Passage provided
┄┄┄┄┄┄

Build Reference FASTA/STB from Sylph Abundances

This guide shows how to build a reference bundle directly from a Sylph abundance table using:

zipstrain utilities build-genome-db

What this does

Given a Sylph abundance table, ZipStrain will:

Keep genomes with non-zero abundance in at least one sample.
Resolve/download those genomes into a persistent cache directory.
Reuse genomes already present in that cache (no redownload).
Write a concatenated reference FASTA and STB file in your output directory.

Command

zipstrain utilities build-genome-db \
  --tool sylph \
  --abundance-table /path/to/sylph_abundance.csv \
  --cache-dir /path/to/genome_cache \
  --output-dir /path/to/reference_bundle \
  --download-retries 3 \
  --retry-backoff-seconds 1.0 \
  --download-workers 4

Inputs

--tool: abundance parser to use (currently sylph).
--abundance-table: .csv, .tsv, or .parquet table.
--cache-dir: persistent genome cache directory.
--output-dir: output directory for the final reference bundle.

For Sylph tables, ZipStrain extracts genome accessions from the Genome_file column (case-insensitive), including GTDB-style paths such as: gtdb_genomes_reps_r220/database/GCA/.../GCA_949068525.1_genomic.fna.gz.

┄┄┄┄┄┄

Stored data entries
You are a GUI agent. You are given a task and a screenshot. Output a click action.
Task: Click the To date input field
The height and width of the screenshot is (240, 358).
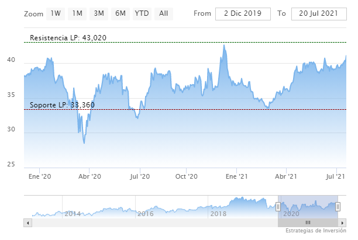point(315,13)
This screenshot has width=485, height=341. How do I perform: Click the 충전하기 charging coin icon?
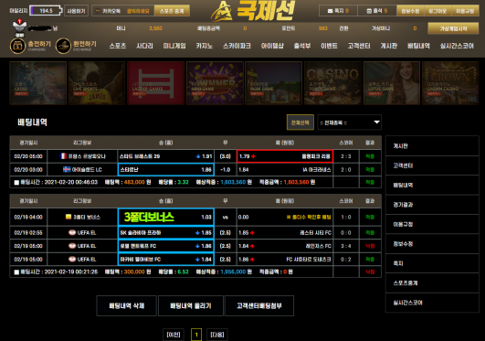click(x=17, y=46)
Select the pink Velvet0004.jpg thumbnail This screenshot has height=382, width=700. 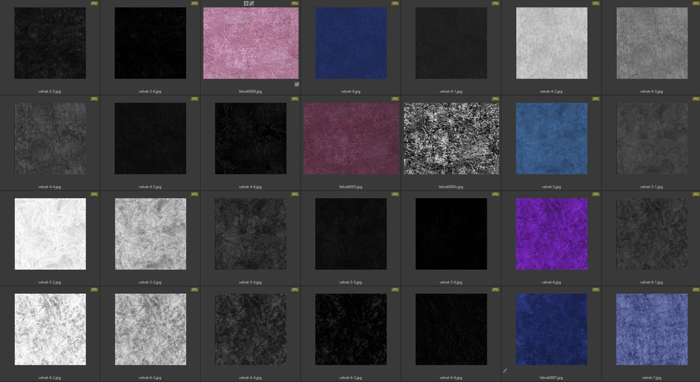[251, 43]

┄┄┄┄┄┄

Assignment A
In the Sylph reference-building guide, which column of a Sylph table does ZipStrain extract genome accessions from?
Assignment B
Continue the Sylph reference-building guide from its last sentence.

Response A
The Genome_file column, matched case-insensitively.

Response B
If Genome_file points to a local file (absolute path or path relative to the abundance-table directory), ZipStrain loads it directly into cache first, then only downloads what is still missing.

Outputs

The command writes:

/path/to/reference_bundle/reference_genomes.fna
/path/to/reference_bundle/reference_genomes.stb
/path/to/reference_bundle/genome_db_build_report.txt

STB format

reference_genomes.stb has two columns (tab-separated, no header):

scaffold ID in the concatenated FASTA
genome ID

Genome IDs are accessions (for example GCF_000001405.40).

Cache behavior

Inside --cache-dir, ZipStrain maintains:

a local DB index (.genome_db.parquet)
downloaded genomes under genomes/

Re-running with the same cache directory avoids redownloading genomes that already exist.

Retry behavior

For genomes that are not available locally/in-cache, ZipStrain retries each download with exponential backoff (default: up to 3 attempts per genome).
If a genome still fails after retries, it is skipped, and the reference bundle is built from successfully fetched genomes. Parallelism for remote fetch is controlled with --download-workers.

If you see repeated Too Many Requests errors on large runs:

lower --download-workers (for example 1 or 2)
increase --download-retries (for example 8)
increase --retry-backoff-seconds (for example 3 to 5)

Console summary

build-genome-db prints a short run summary:

selected genomes (non-zero abundance)
genomes already cached before the run
new download attempts
downloaded now / failed
genomes available in cache after the run

The same summary is saved to genome_db_build_report.txt and includes explicit failed accession IDs (with error messages) when downloads fail.